- 763 Okunma
- 1 Yorum
- 0 Beğeni
YÜREĞİMİN SESİ
Ceylan bakışların vardı gözlerinde nakış nakış bakışlarıma işlediğin unutulmayan, değişmeyen ve hiç değişmeyeceğini bildiğim. Benim tutkunluğum ne o gözlere ne de o bakışlaradır. Tutkunluğum onların kaynağı olan sanadır.
Söz çıktığı ağza göre kıymet bulur. Senin dudaklarından süzülen kıymetin ötesindedir; kıymet içinde yoğrulur. Ne söylediğine değil sözlerinedir hasretim. Çok şey anlatırsın konuşmadan, söze dökmeden. Çoğu zaman söz senin gözlerinde fazlalık durumuna düşer. söz bunun için dudaklarından dökülürken titrer.
Sevdim, sevginin yücesinden. İstersen görmeye çalışma, görmek zordur baktığın yerden. Yokluk ve ölüm ötesinden, durur zaman, utanır kibrinden. Ayyuka çıkar çığlıklar, duyan ve duymayanın ölümünden. Bir gül, gülümsesin gülistanından. Dokunuşlar hissedeyim sızım sızım sızlayan yüreğimin senli yanından. Süzülüp yok olup giderken, gülümsemen olsun son resimde hatıra kalan.
YORUMLAR
Ne tuhaf: Yanımızdan yürüyüp geçen insanlar için başka insanlar neler yazabiliyorlar? Neler yazabiliyor yanımızdan öylece geçip giden insanlar başkaları için? Herkes sıradan görmekte iken sıradışı oluveriyor bazılarımız bazı başkaları için. Hayat sahiden tuhaf. Hep karşılaştığımız ve kapımızın önünü süpüren temizlik görevlisi, yerine göre kılık değiştirip daha doğrusu olmak istediği gibi olup yazabiliyor içinin hissettiklerini. Ya da aynı görevli için bir başkası yazabiliyor içinden geldiği gibi. Veya hiç kimseyle ilgisi olmuyor yazılanların, ama içimizden biri yazıyor yine de bunları. Çok kuvvetli hislerin mimarıydı kalem. Çok güçlü aktarmıştı hissettiklerini. Bize de okuması kaldı sadece. Kimdi neydi nerenin insanıydı işi meşgalesi neydi bilmeden okuması. Bu platformun en hoş yanı da bu galiba. Önce tanımıyoruz, sonra bir anda içini görüyoruz insanların, hislerini.
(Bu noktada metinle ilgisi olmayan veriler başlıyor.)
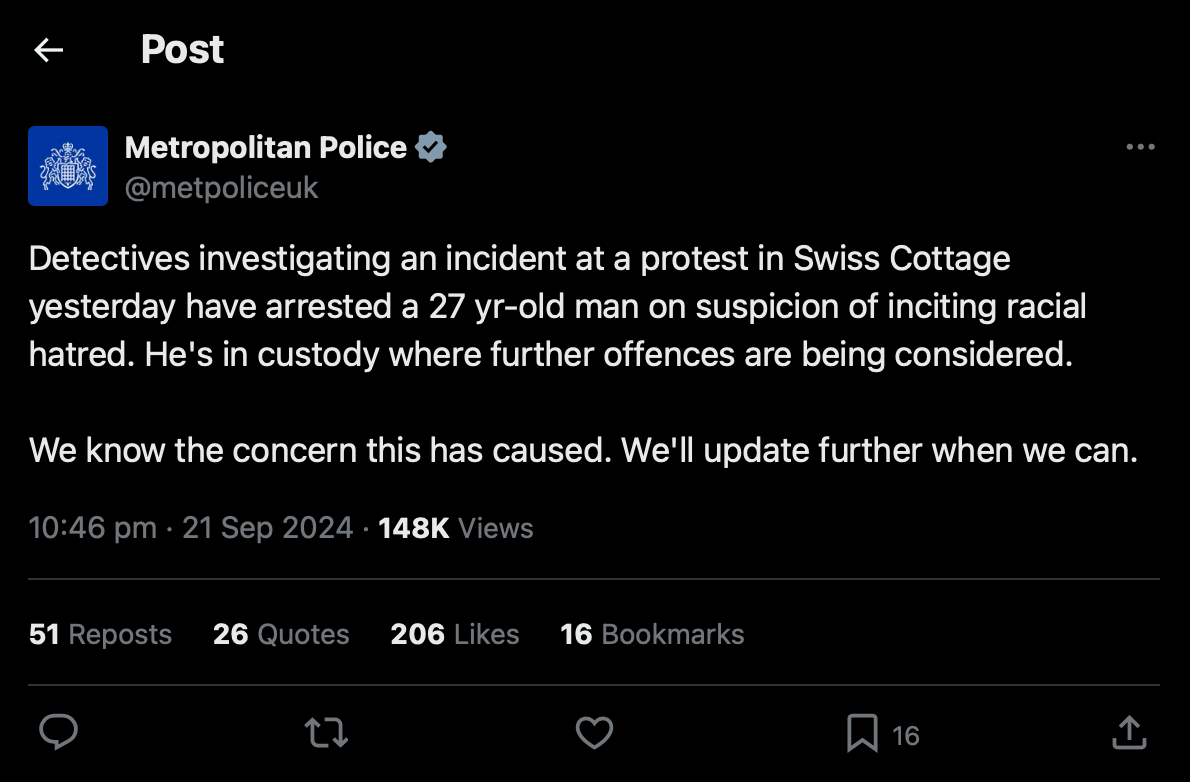1190x782 pixels.
Task: Click the Post header title
Action: point(182,50)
Bir soru soruldu bana yakın zamanda: Şimdi körüm ya ben, insanları nasıl değerlendirip tahlil ettiğimi sordu biri. Merak, haklı bir merak. Öyle alışmışız ki dışadıya bakmaya ve beden görmeye, ruh tahlili yapabilmek, ruhu görebilmek yabancımız olmuş adeta. Hatta garipser olmuşuz ruhtan ruhalığı. İşte düşünün şimdi: Bir yazı, yazanının bedeni yok ortalıkta en azından fotografı varsa da ben göremiyorum, ama tüm yalınlığıyla duruluğuyla yazdıklarına değiyorum. Kitap ta böyle, başka okunacaklar da. Aynın ıben hep yapıyorum. Çünkü insanların gözlerinin içine değil, sözlerinin içine bakıyorum.
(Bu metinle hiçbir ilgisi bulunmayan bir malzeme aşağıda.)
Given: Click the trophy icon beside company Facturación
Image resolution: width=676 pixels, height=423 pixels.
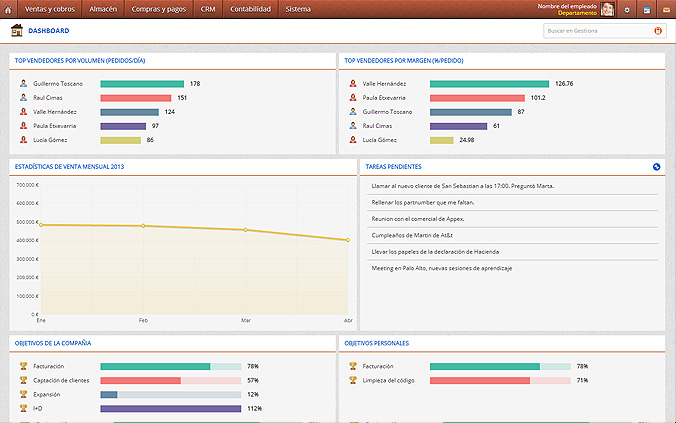Looking at the screenshot, I should click(23, 367).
Ne saçmalamış bu dediğinizi duyar gibiyim. O kadar istiyorsa gitse yazsaymış ya bunları? Çok isterdim gerçekten. Ama yazım ana sayfadayken yazamıyorum başka bir yazı. Ayrıca karalayamıyorum da ve herkes görsün istiyorum yazdıklarımı. Belki bir ucundan tutarım bir hayatın faydam olur en azından merak gideririm. İşgal ettim sayfanızı kusuruma bakmayınız tanımadığım ama içini okuduğum yazıyla etrafına estiren insan.